*** DATA RECORDS

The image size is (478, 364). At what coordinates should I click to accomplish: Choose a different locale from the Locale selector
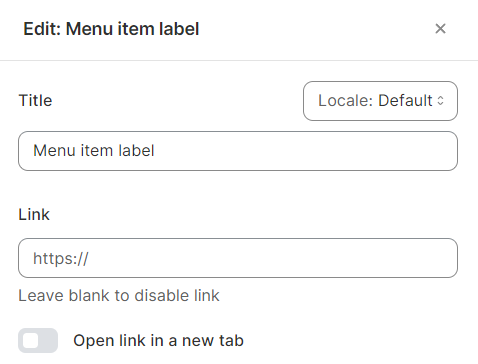tap(380, 101)
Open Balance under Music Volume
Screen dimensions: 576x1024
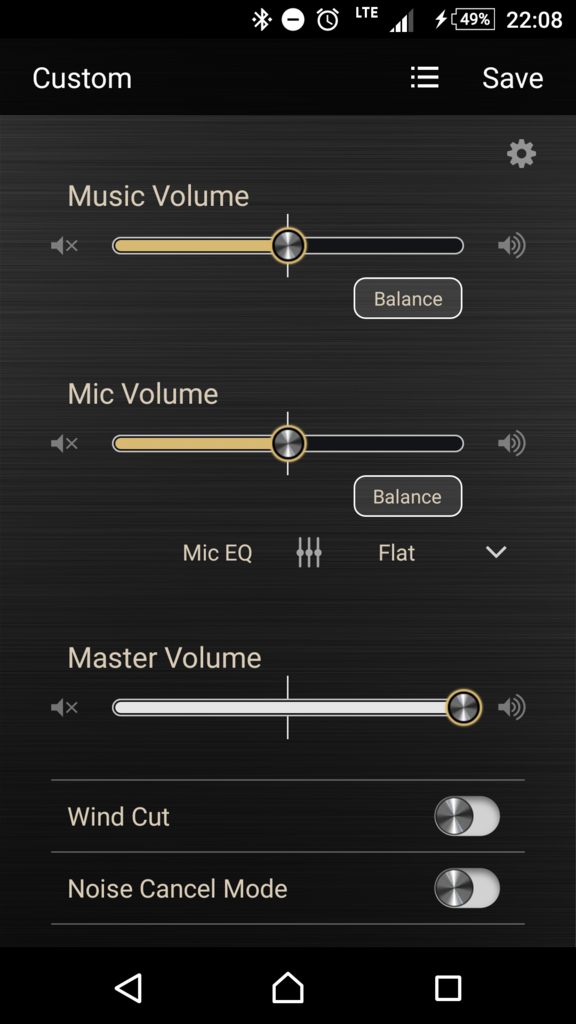pyautogui.click(x=408, y=298)
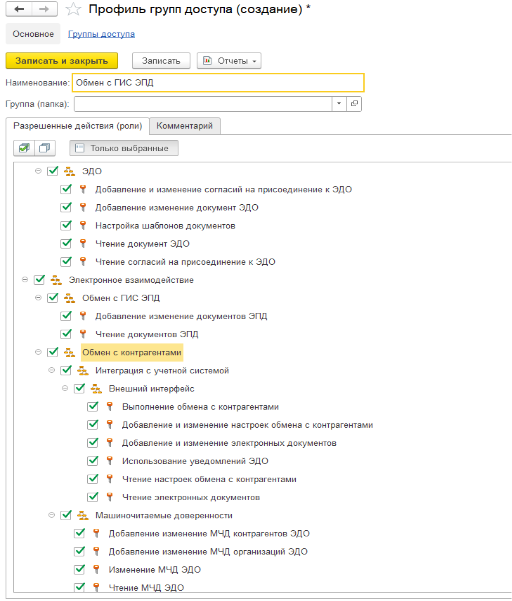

******

● **PROBLEM DESCRIPTION**
Begin at the line containing "Open Balance under Music Volume" and restate exactly every line through the end of the material, skipping the pictures.

● **EXPECTED OUTPUT**
Open Balance under Music Volume
Screen dimensions: 576x1024
pyautogui.click(x=408, y=298)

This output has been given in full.